PROBLEM STATEMENT:
Write out again every line from the one containing "Task: Select waist value 56~76" through the final line, both included, shifting each coordinate in the answers by -10. Leave the pictures out.

(Text and item location lines)
Begin
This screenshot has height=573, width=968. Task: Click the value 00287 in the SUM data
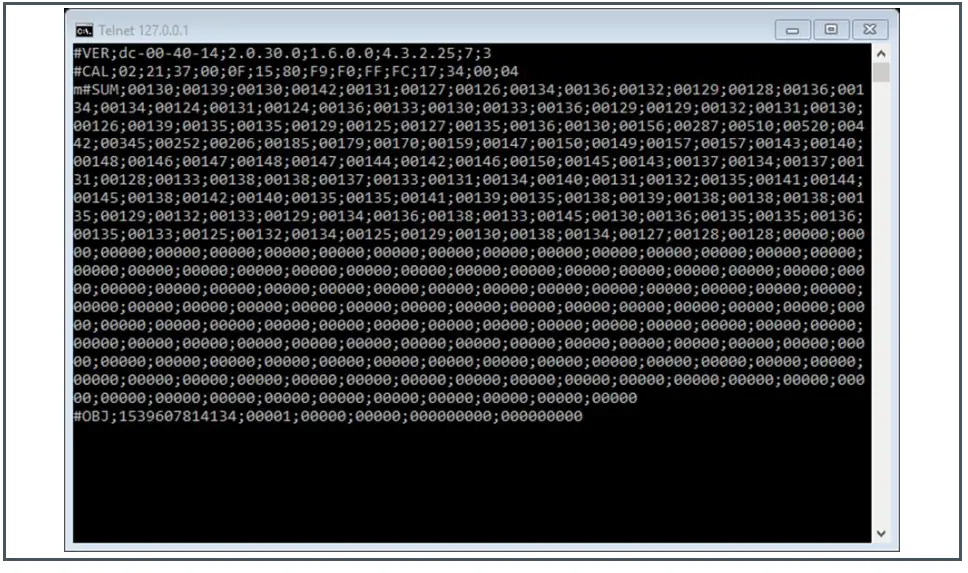pyautogui.click(x=696, y=126)
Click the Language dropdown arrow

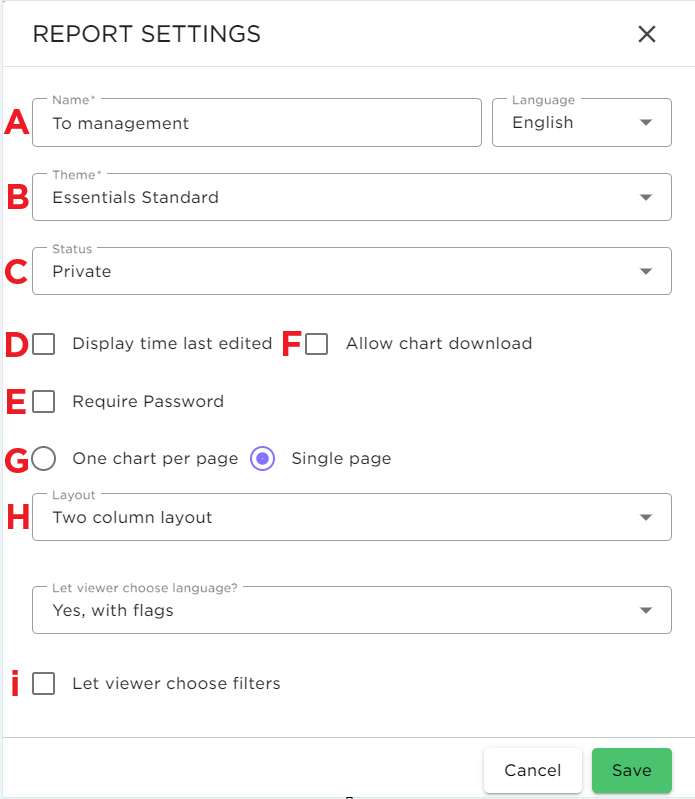tap(646, 122)
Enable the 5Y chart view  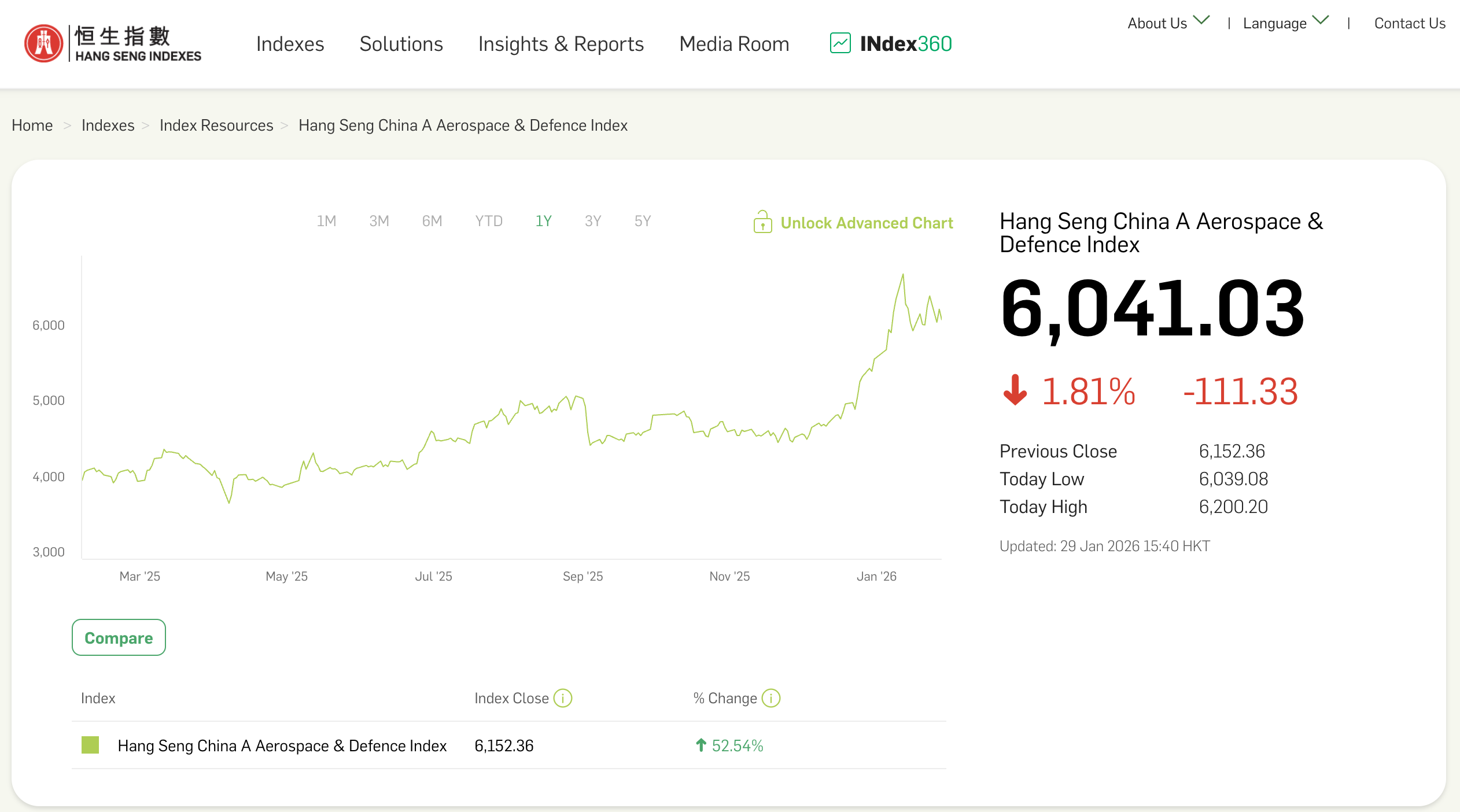(x=641, y=220)
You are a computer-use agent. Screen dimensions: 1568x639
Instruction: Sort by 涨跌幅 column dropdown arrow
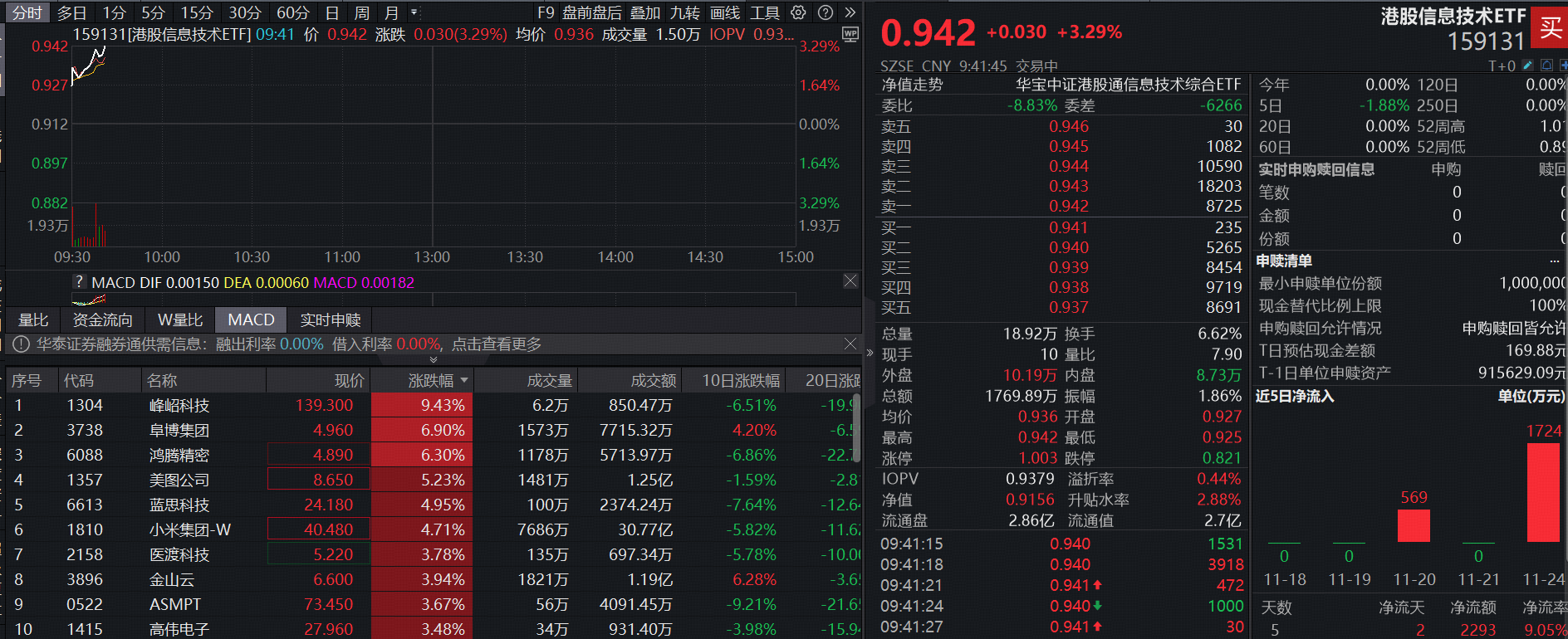pyautogui.click(x=464, y=380)
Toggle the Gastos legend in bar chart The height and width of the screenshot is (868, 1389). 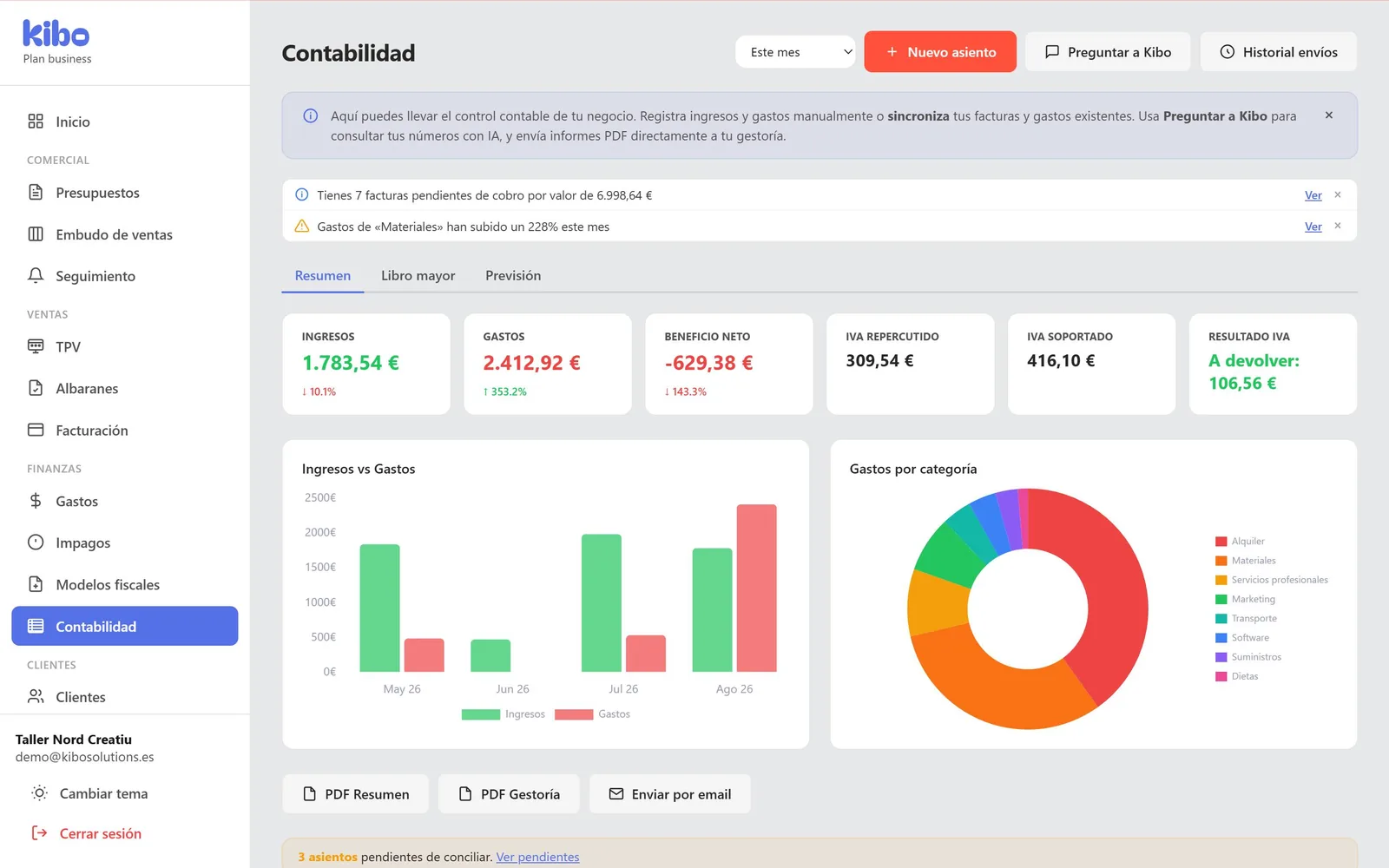592,714
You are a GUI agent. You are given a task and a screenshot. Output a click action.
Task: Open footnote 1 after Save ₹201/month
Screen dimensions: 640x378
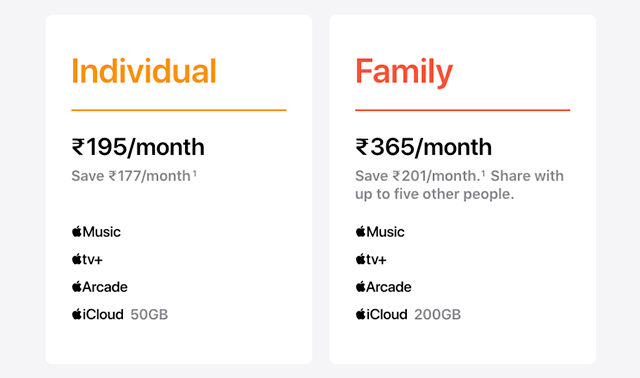[x=483, y=173]
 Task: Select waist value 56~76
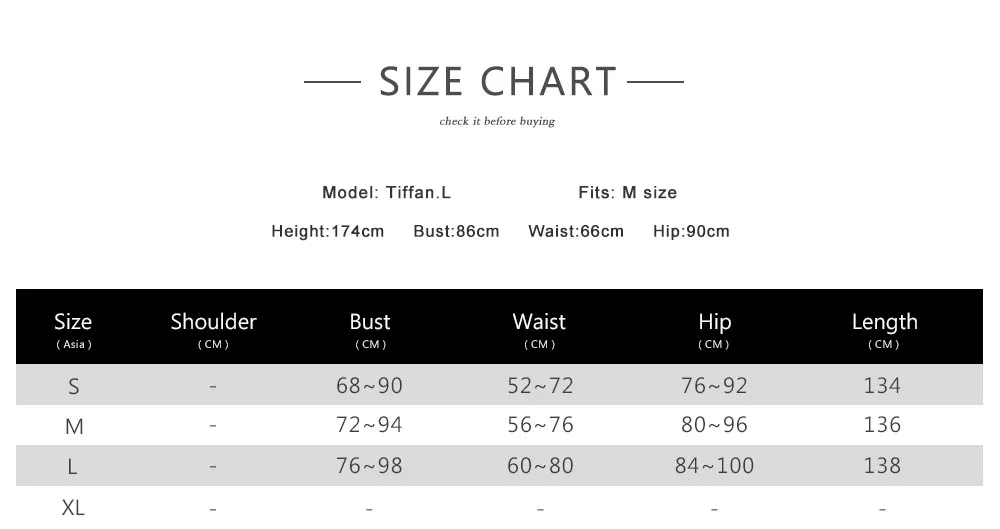tap(540, 425)
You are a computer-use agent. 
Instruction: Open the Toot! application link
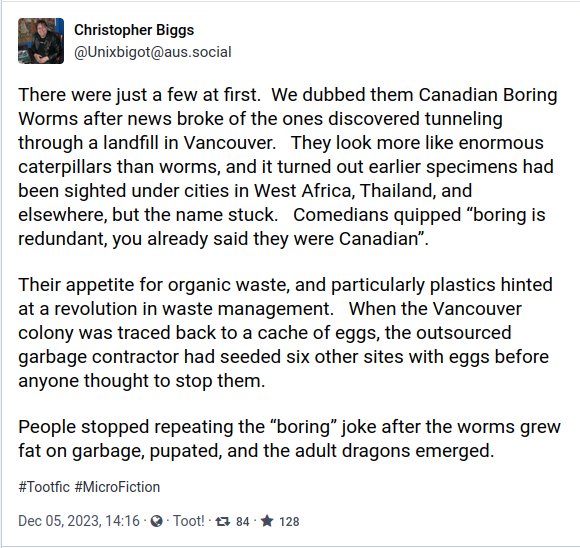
End
EXERCISE SOLUTION:
 Task: Select waist value 56~76
tap(530, 415)
You are a computer-use agent. 
Instruction: Open the Toot! application link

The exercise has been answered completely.